Nowlan's logic is clear — if anyone can generate a piece of functional code in minutes with the help of AI, then the scarcity of code itself drops dramatically. What truly creates differentiation is the kind of data you possess, how closely that data aligns with business scenarios, and how you construct and organize that data for AI systems to use.

This perspective has far-reaching implications for the software industry:

  • For enterprises, the strategic value of proprietary data assets is further amplified. The ability to build high-quality, structured data pipelines deeply coupled with business operations will become a core competitive advantage in the AI era.
  • For the testing field, generating and managing test data is becoming more critical than testing the code itself. How to construct effective test datasets for non-deterministic AI systems, and how to ensure test data covers edge cases and long-tail distributions — these questions urgently need new methodologies.
  • For developers, understanding data flows and mastering data engineering skills may be more important than being proficient in any particular programming language.

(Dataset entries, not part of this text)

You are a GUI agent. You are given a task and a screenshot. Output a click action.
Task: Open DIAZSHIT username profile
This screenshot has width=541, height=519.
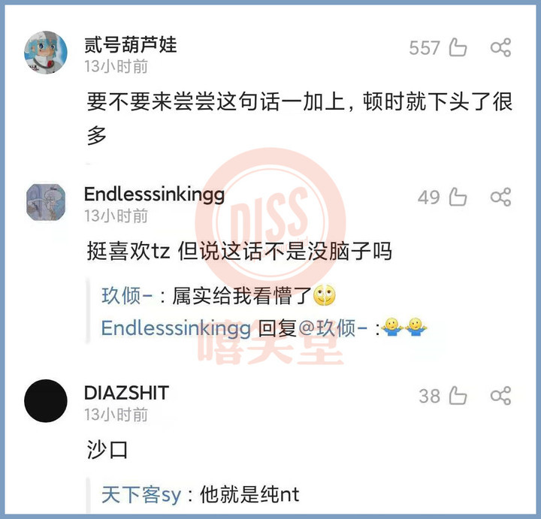[126, 393]
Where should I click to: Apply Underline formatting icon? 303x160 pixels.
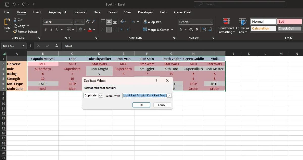[57, 29]
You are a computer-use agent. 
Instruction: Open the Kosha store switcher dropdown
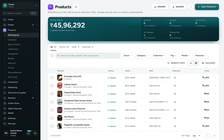coord(20,6)
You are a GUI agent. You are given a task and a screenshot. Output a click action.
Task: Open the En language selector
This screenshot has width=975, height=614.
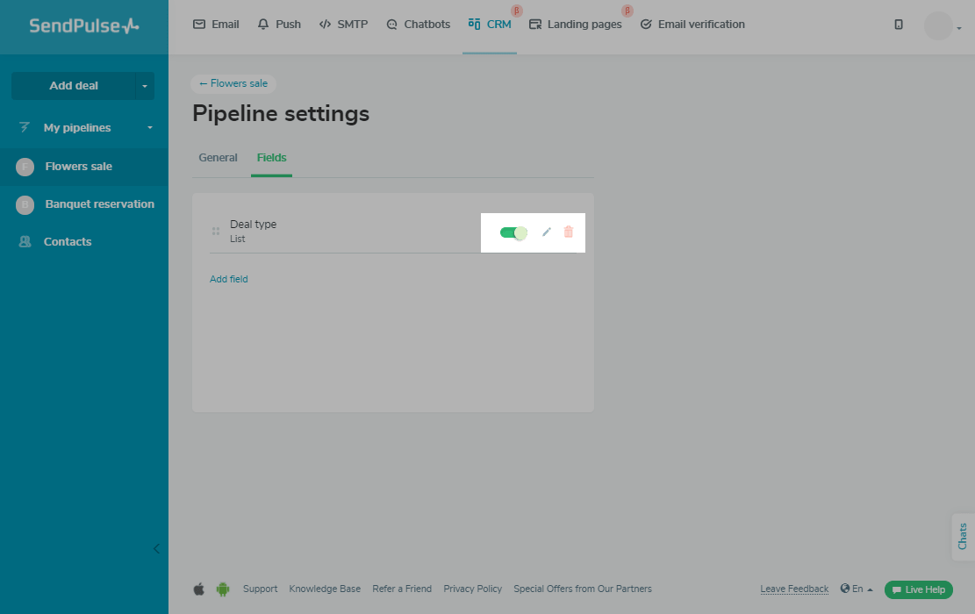click(x=857, y=589)
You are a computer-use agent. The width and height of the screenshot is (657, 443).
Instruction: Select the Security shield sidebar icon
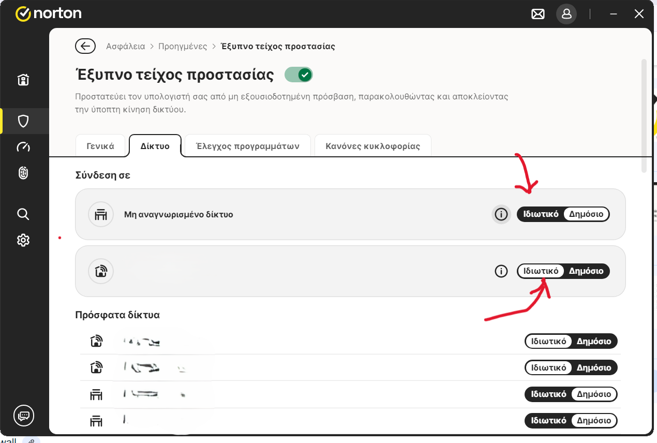[23, 121]
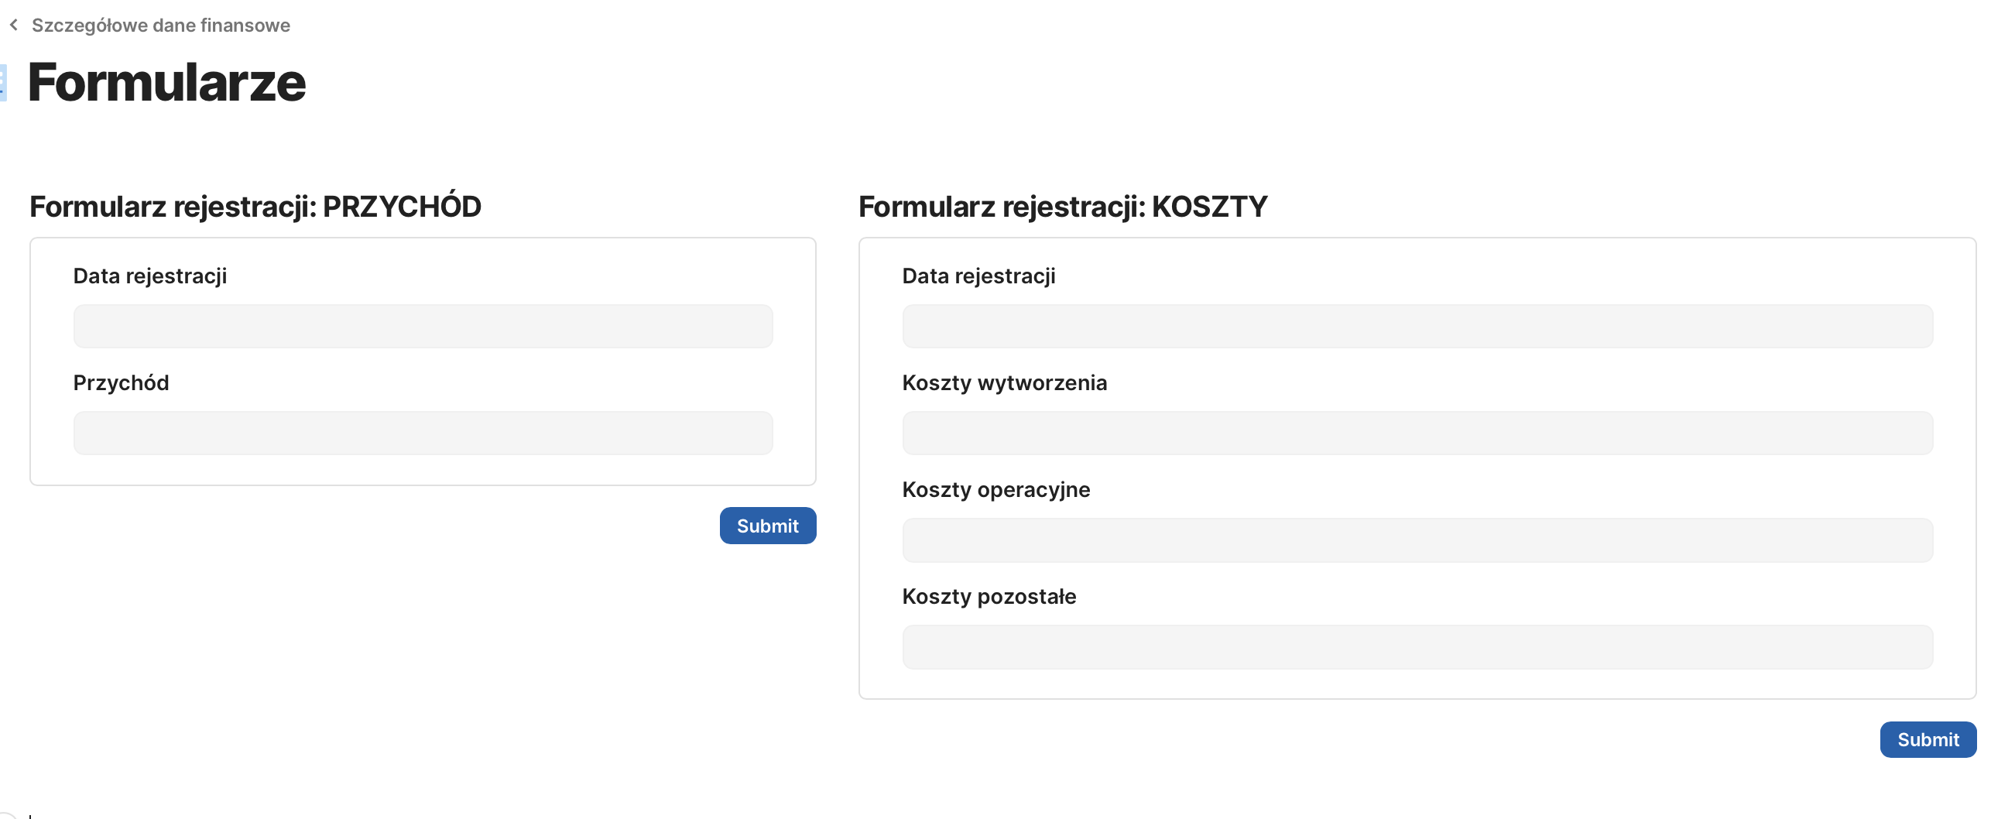Click Data rejestracji label in KOSZTY form

coord(978,276)
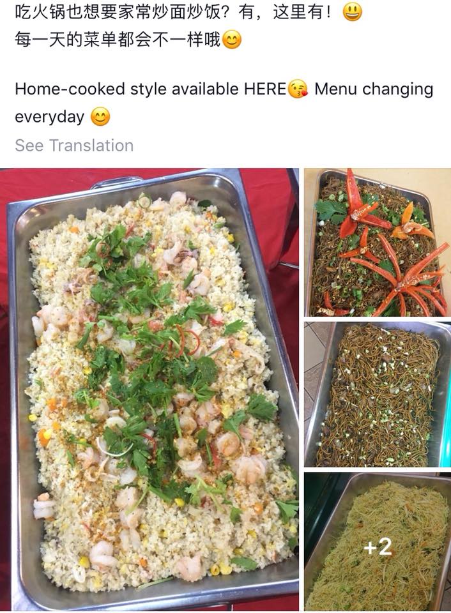
Task: Open the dark fried noodles photo
Action: click(x=378, y=395)
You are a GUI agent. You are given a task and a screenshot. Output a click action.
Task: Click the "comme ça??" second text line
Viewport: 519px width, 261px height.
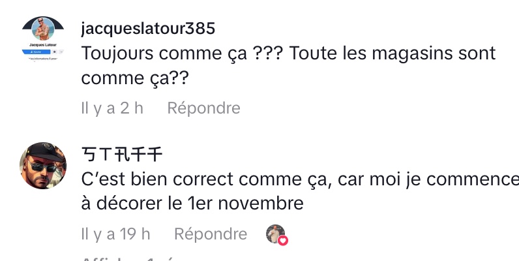pos(135,78)
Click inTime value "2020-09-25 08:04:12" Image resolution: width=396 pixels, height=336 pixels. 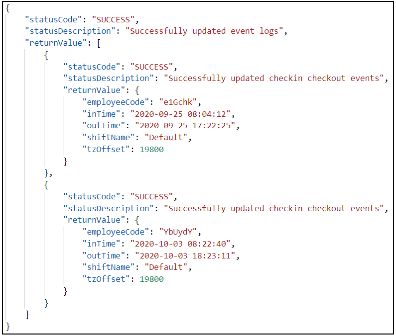(x=180, y=114)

Industry Implications: AI-Driven Reshaping of the Testing Toolchain

As a globally leading software testing tool provider, SmartBear's focus on this topic is no coincidence. In fact, the entire testing tool market is facing a structural transformation driven by AI.

Currently, exploration is already underway in multiple directions: LLM-based automatic test case generation, AI-powered intelligent test result evaluation, and the development of specialized testing frameworks for AI systems. But as Nowlan points out, these efforts are still in their early stages, and the industry has yet to form consensus best practices.

One noteworthy trend is that testing itself may also become "non-deterministic." Future testing systems may no longer output simple binary "pass/fail" conclusions, but instead provide confidence scores, risk assessments, and behavioral profiles, helping development teams make smarter decisions amid uncertainty.

Outlook: Embracing Uncertainty in Software Engineering

We are witnessing a fundamental turning point in software engineering. The deterministic development paradigm built over the past half century — write code, write tests, verify, deploy — is being shaken by the rise of AI agents.

This doesn't mean testing is becoming less important. Quite the opposite — it is becoming more important and more difficult. Future software quality assurance systems will need to find a new equilibrium between determinism and non-determinism, requiring new theoretical frameworks, new toolchains, and a new engineering culture.

As Nowlan hinted in the conversation, teams and companies that can be the first to solve the challenge of "how to test code you don't understand" will gain a competitive edge in the AI era of software development. And for the industry as a whole, this revolution in testing paradigms has only just begun.